» **WORK TASK**:
Please return only the lines from the one holding "Image resolution: width=852" through the one holding "This screenshot has width=1568, height=737.", exactly as they appear in the records below, both ends included.

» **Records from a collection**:
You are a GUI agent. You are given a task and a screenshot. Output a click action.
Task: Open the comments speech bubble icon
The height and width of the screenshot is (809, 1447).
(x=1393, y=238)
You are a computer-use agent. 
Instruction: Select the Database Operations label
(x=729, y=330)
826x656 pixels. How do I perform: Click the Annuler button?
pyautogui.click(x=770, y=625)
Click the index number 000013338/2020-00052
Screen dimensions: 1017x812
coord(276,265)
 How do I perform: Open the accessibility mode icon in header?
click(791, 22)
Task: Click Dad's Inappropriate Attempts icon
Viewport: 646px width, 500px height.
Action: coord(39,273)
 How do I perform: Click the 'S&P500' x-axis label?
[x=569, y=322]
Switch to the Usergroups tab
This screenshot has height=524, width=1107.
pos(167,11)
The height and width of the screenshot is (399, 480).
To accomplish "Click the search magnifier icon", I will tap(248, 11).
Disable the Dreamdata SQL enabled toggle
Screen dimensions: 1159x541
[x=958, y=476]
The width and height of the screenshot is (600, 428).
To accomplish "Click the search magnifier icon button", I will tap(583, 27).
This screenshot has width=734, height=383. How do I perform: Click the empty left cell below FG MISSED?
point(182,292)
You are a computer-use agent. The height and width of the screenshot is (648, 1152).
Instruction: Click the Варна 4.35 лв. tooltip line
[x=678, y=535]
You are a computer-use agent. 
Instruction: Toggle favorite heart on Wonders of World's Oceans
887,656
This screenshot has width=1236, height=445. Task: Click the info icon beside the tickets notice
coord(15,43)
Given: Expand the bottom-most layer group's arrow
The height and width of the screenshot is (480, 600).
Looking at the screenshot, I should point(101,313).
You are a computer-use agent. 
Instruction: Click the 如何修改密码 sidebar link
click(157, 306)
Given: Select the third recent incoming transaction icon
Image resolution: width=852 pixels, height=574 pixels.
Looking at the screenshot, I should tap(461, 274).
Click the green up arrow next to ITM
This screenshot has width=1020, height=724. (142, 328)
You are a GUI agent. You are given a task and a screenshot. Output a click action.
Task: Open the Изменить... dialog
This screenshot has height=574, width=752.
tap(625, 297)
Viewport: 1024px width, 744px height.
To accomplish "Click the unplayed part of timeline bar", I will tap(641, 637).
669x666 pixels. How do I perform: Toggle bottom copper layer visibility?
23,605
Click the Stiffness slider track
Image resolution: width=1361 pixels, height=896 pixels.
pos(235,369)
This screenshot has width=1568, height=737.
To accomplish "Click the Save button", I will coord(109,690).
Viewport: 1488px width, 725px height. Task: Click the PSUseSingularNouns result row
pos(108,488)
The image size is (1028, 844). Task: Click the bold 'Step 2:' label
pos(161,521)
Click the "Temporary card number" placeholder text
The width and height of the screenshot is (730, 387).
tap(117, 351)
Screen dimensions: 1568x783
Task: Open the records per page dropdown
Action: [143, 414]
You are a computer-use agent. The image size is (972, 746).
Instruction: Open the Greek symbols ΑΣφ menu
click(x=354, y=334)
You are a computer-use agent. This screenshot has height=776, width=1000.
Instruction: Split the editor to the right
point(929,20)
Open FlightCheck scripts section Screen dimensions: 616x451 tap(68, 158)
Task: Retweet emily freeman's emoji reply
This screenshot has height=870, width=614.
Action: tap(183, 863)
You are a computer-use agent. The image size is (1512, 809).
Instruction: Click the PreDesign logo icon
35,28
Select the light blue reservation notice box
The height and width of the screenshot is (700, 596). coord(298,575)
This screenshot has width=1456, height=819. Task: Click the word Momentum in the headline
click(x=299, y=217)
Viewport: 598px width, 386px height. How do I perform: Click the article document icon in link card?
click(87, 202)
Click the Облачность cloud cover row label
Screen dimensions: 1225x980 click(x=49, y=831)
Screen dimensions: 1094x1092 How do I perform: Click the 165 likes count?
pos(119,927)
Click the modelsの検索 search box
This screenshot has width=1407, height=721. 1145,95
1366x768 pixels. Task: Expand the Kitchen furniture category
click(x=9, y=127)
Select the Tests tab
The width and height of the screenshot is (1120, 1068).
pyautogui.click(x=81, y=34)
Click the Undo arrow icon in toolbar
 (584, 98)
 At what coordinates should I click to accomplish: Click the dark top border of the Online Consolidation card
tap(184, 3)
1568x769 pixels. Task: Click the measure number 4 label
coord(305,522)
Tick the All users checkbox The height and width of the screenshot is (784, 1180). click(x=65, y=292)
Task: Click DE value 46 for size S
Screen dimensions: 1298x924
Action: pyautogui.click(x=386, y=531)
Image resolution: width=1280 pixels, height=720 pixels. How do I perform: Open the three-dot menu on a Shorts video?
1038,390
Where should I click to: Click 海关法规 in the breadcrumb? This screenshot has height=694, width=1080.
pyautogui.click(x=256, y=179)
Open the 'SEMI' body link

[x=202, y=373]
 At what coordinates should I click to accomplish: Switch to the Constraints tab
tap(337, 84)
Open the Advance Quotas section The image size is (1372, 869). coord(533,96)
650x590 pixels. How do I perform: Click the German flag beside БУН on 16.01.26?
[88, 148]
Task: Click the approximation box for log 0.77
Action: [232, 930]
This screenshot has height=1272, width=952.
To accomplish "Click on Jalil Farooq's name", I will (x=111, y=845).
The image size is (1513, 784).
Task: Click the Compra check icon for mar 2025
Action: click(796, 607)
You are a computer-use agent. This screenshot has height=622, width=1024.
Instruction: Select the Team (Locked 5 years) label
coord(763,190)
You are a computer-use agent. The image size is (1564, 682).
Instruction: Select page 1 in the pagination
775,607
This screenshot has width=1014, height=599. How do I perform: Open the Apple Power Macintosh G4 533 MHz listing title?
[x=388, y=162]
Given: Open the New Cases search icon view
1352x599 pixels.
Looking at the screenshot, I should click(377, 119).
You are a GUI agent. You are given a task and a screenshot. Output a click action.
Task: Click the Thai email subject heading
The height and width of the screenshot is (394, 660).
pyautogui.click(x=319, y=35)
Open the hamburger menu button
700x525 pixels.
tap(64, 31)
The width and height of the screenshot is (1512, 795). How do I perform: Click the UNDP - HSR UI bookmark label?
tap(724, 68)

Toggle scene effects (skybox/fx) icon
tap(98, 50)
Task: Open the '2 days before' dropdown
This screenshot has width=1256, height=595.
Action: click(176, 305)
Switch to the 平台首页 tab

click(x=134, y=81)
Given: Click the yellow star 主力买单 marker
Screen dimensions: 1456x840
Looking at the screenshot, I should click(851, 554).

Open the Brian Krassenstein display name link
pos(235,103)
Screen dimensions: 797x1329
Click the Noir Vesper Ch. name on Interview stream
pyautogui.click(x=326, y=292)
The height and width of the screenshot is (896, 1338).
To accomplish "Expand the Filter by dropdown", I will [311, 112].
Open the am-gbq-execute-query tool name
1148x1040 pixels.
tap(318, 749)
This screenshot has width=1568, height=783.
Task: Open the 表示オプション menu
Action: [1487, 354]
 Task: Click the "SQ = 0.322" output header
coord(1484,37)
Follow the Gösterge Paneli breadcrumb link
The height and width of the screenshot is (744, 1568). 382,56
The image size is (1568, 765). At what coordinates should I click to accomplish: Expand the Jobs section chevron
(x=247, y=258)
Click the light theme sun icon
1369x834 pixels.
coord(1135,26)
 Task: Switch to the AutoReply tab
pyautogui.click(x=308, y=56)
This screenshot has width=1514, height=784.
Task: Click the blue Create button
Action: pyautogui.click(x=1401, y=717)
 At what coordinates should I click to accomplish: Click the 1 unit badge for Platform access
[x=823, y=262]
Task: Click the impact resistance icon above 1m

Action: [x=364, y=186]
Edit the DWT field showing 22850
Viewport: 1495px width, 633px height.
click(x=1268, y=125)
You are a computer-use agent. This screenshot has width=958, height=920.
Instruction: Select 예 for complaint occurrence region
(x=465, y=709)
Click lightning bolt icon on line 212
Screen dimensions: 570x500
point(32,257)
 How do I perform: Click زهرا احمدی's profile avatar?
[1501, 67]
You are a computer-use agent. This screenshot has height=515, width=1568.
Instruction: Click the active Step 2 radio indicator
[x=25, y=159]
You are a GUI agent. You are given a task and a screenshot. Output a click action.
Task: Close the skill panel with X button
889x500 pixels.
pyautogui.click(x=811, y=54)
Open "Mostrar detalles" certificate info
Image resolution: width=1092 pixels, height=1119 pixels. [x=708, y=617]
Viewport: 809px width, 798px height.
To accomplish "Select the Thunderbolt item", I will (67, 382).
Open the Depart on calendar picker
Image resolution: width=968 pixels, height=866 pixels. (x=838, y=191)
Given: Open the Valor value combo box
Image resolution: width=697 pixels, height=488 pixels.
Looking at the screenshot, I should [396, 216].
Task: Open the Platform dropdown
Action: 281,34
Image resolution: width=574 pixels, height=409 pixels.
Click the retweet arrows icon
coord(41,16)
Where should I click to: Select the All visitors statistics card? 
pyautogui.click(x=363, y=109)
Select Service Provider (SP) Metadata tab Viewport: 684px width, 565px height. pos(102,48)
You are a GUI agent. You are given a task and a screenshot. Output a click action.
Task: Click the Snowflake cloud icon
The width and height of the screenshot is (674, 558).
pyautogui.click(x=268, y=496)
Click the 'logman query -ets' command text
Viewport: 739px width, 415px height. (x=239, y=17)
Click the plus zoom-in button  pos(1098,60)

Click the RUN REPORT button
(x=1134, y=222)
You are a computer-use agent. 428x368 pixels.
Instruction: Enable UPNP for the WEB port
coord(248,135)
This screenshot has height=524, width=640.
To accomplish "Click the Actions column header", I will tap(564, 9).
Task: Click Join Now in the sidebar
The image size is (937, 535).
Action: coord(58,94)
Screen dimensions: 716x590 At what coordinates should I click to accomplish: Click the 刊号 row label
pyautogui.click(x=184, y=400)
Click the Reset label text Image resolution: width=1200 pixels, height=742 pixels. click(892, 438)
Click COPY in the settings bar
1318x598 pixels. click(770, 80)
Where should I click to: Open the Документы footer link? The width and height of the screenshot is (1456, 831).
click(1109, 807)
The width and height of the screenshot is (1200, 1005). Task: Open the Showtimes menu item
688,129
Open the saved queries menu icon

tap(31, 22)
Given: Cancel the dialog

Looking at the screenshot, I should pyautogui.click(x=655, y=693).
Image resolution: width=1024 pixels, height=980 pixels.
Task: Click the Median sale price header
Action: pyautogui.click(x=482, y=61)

» **WRITTEN RESPONSE**:
Image resolution: width=852 pixels, height=574 pixels.
Looking at the screenshot, I should tap(461, 274).
Click the green up arrow next to ITM
This screenshot has width=1020, height=724. (142, 328)
You are a GUI agent. You are given a task and a screenshot. Output a click action.
Task: Open the Изменить... dialog
This screenshot has height=574, width=752.
tap(625, 297)
Viewport: 1024px width, 744px height.
To accomplish "Click the unplayed part of timeline bar", I will tap(641, 637).
669x666 pixels. How do I perform: Toggle bottom copper layer visibility?
23,605
Click the Stiffness slider track
Image resolution: width=1361 pixels, height=896 pixels.
pos(235,369)
This screenshot has width=1568, height=737.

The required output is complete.